==== Data provided ====

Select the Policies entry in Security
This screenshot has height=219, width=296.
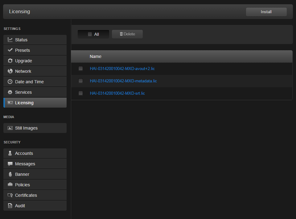pos(22,184)
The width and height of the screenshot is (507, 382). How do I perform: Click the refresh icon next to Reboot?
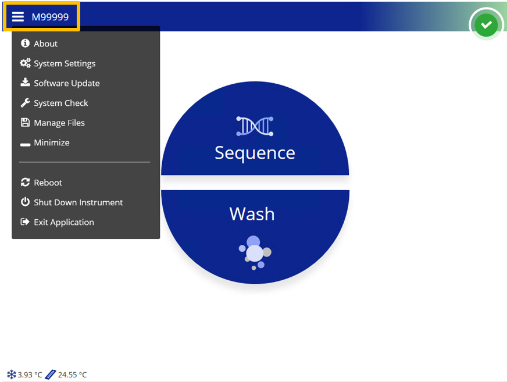tap(24, 182)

====

Directions
Rewrite all the records above, replacing "screenshot" with "image" and keeping everything else the same. Leave out the pictures.

Solution to this task
Select the Policies entry in Security
This image has height=219, width=296.
pos(22,184)
The width and height of the image is (507, 382). How do I perform: Click the refresh icon next to Reboot?
tap(24, 182)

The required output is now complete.